Baulandmobilisierungsgesetz: Jetzt ist Bayern am Zug

Di Pasquale: „Wirksame Planken gegen Verdrängung und steigende Mieten einziehen!“

Das heute vom Bundesrat gebilligte Baulandmobilisierungsgesetz gibt den Kommunen wichtige Instrumente in die Hand, um bezahlbaren Wohnraum zu sichern und zu schaffen. Verena Di Pasquale, stellvertretende Vorsitzende des DGB Bayern, sagt hierzu:

„Bis zuletzt hat die Bayerische Staatsregierung in Person von Bauministerin Schreyer versucht, dieses Gesetz zu stoppen. Zwar ist dieses Vorhaben zurecht gescheitert, dennoch zeigt sich einmal mehr, dass sich der Freistaat anscheinend wenig bis gar nicht für die Situation der Mieterinnen und Mieter in Bayern interessiert. Bei der Umsetzung des Gesetzes ist es nun an der Staatsregierung, das Gegenteil zu beweisen und wirksame Planken gegen Verdrängung und steigende Mieten einzuziehen. Denn bedauerlicherweise hat die Unions-Bundestagsfraktion darauf bestanden, zentrale Verbesserungen auf angespannte Wohnungsmärkte zu beschränken, die von den Ländern festgelegt werden müssen. Nun sind die Landesregierungen gefordert, zügig entsprechende Verordnungen im Sinne der Mieterinnen und Mieter auf den Weg zu bringen.“

Das Baulandmobilisierungsgesetz sieht vor, die Umwandlung von Miet- in Eigentumswohnungen in angespannten Wohnungsmärkten zu erschweren. Eine Umwandlung ist laut Gesetz möglich, wenn es in einem Haus maximal fünf Wohnungen gibt. Die Länder können diese Wohnungsgrenze jedoch anpassen und sie auf drei Wohnungen je Haus absenken oder auf bis zu 15 Wohnungen erhöhen. Die im Gesetz vorgesehene erleichterte Anwendung von kommunalen Vorkaufsrechten und Baugeboten ist ebenfalls auf die angespannten Wohnungsmärkte beschränkt. Damit die drei Instrumente (erschwerte Umwandlung, erleichterte Vorkaufsrechte und Baugebote) von den Kommunen angewendet werden, müssen die Länder Gebiete mit angespanntem Wohnungsmarkt per Verordnung festlegen.
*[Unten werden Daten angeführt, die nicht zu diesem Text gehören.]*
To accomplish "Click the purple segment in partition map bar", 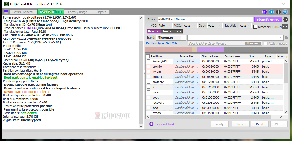I will pyautogui.click(x=210, y=50).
Weitere positive Schritte zur Schaffung bezahlbaren Wohnraums gelten flächendeckend: So müssen Kommunen künftig nicht mehr spekulative Marktpreise, sondern den Verkehrswert zahlen, wenn sie ihr Vorkaufsrecht ausüben. Dafür haben sich die Gewerkschaften eingesetzt. Ein großer Schritt hin zu einer sozialen Durchmischung der Städte sind die sogenannten sektoralen Bebauungspläne. Bei Bauvorhaben im innerstädtischen Bereich kann die Kommune Quoten für geförderte Wohnungen festlegen. Bislang wird in Innenlagen vor allem im Luxussegment gebaut.